Brasília, 20/8/2003 (Agência Brasil - ABr) - Em maio de 2000, o então presidente Fernando Henrique Cardoso editou a Medida Provisória 2.027-38, que impede a vistoria e a desapropriação de propriedade rural nos dois anos seguintes ao registro de sua ocupação. A medida também exclui do Programa de Reforma Agrária do governo federal quem participar de conflito fundiário ou de invasão de prédio público. O objetivo da medida era inibir as ocupações dos movimentos sociais rurais. Em 1999, trabalhadores rurais ocuparam 502 fazendas. No ano seguinte, o da edição da MP, foram 236 ocupações.
Segundo levantamento divulgado pelo Ministério do Desenvolvimento Agrário na sexta (15), em 1995, aconteceram 145 ocupações de terra por movimentos sociais no país. Em 1996, já eram 397. Em 1997, 455 e, em 1998, 446. Nos três anos seguintes ao pico de 1999, quando se registraram 502 ocupações, os índices passaram a cair.
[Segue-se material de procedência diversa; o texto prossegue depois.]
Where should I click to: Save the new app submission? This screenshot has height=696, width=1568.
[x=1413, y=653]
Reduziram-se para 236, em 2000, 158, em 2001, e 103, em 2002. Já em 2003, de janeiro a 10 de agosto deste ano, foram contabilizadas 171 ocupações. A região mais afetada nos primeiros seis meses foi o Nordeste, com 75 casos. Desse total, 55 aconteceram em Pernambuco.
Bernardo Mançano, geógrafo e professor da Universidade Estadual Paulista (Unesp), do campus de Presidente Prudente - uma das maiores cidades do Pontal do Paranapanema, região do oeste paulista onde há altos índices de ocupações -, não considera que tenha havido crescimento das ocupações neste primeiro semestre. De acordo com Mançano, que organiza o Dataluta - Banco de Dados da Luta pela Terra -, a realidade vivida pelo governo Lula não é diferente da que outros governos tiveram que enfrentar. "Não houve aumento de ocupações, mas um acúmulo vindo de outros anos", explicou.
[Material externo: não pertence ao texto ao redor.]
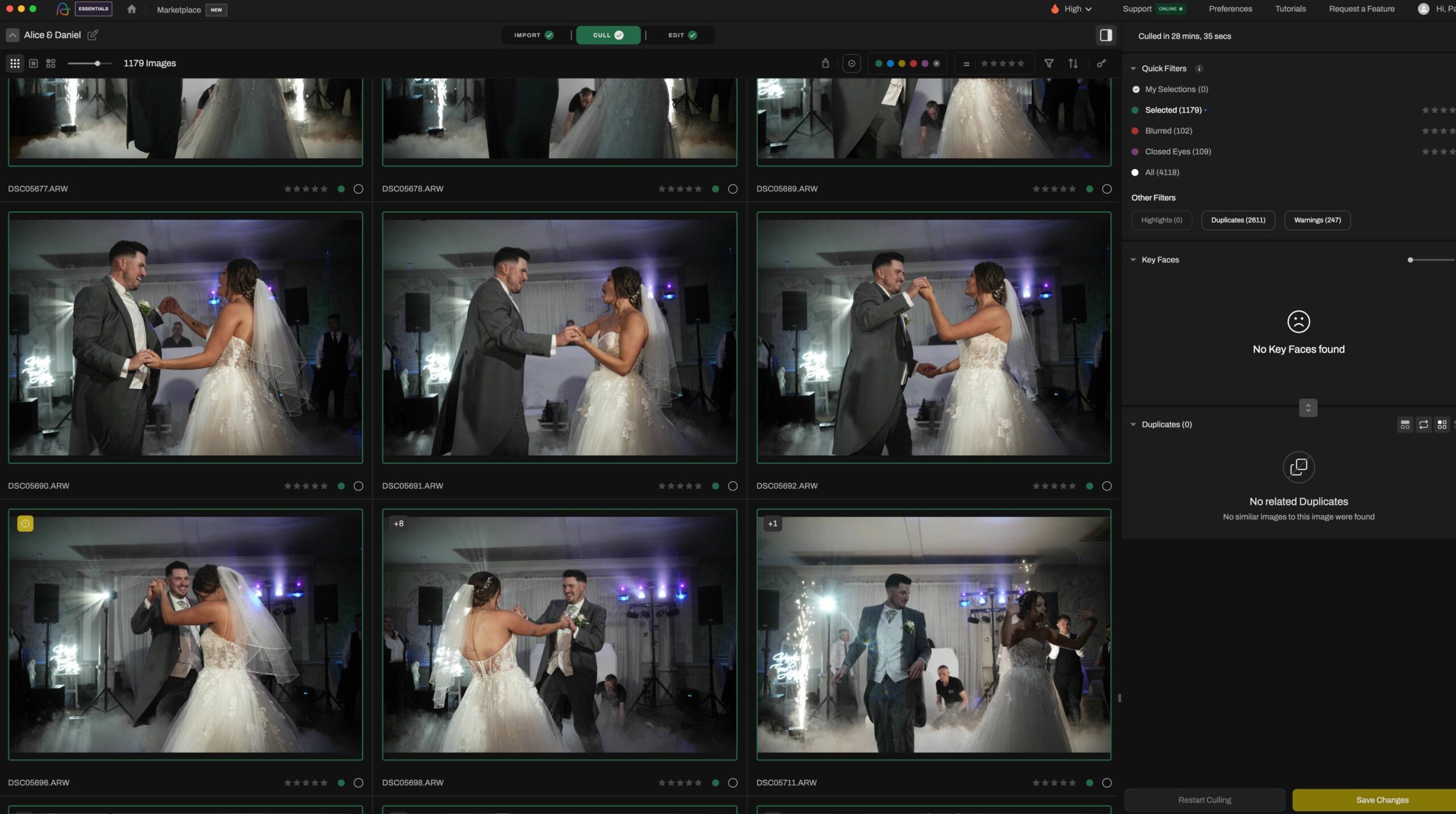Open the filter funnel icon
Viewport: 1456px width, 814px height.
point(1049,63)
Para Mançano, a medida provisória de 2000 conseguiu diminuir as ocupações, mas gerou outro problema: criminalizou a luta pela terra. Dados do Dataluta indicam que, em 2002, 80 lideranças do MST foram presas. Para Mançano, as prisões "represaram a luta" e provocaram mais acirramento da questão. "Quanto mais se prendia, mais famílias montavam acampamentos", ressaltou.
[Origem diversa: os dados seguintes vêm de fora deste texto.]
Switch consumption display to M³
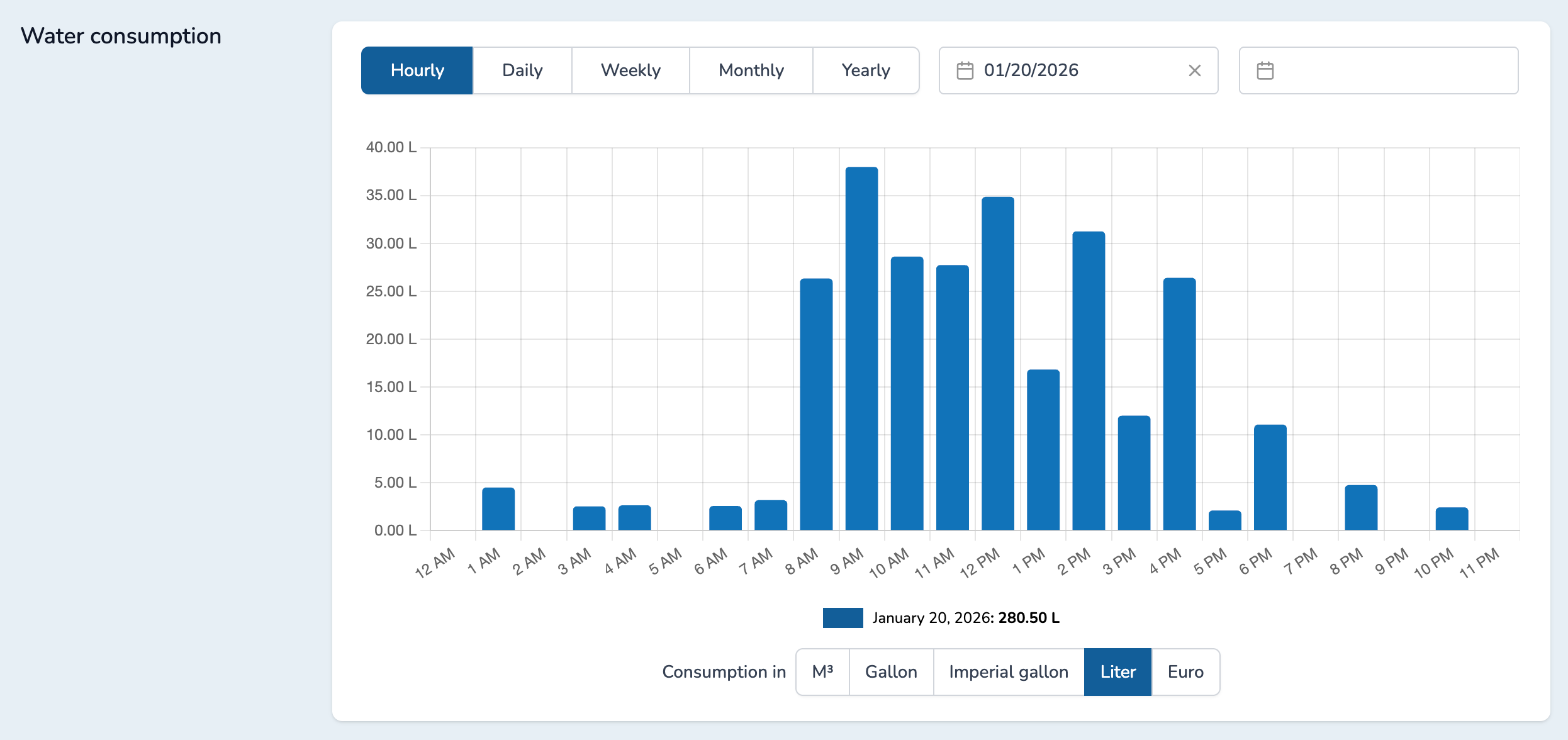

No governo passado, 640 mil famílias foram assentadas no Brasil. Esses três milhões de pessoas se instalaram em 20 milhões de hectares de terra desapropriados. Bernardo Mançano diz que o legado deixado pelo governo anterior deve ser visto com ressalvas. Ele reconhece que o governo FH foi o que mais assentou acampados no país, mas lembra que a ação não acabou com a "luta pela posse da terra". "Eles assentaram, mas não construíram uma estrutura fundiária", disse. Segundo Mançano, falta assistência técnica e crédito para os pequenos agricultores assentados produzirem.
Quanto à concentração de terras, o saldo também não trouxe boas notícias, segundo Mançano. Em oito anos, 20 milhões de hectares foram desapropriados para assentar famílias de pequenos agricultores. Apesar dos números grandiosos, a terra permaneceu sob o comando de poucos. "Para cada hectare desapropriado, dois foram concentrados. No final das contas, o latifúndio ganhou 40 milhões de hectares", explicou Mançano.
O professor acredita que o atual governo consiga resultados positivos em relação à questão agrária. Mas lembra que a peça fundamental para a reforma agrária é a estrutura fundiária organizada, que dê condições de sobrevivência as famílias.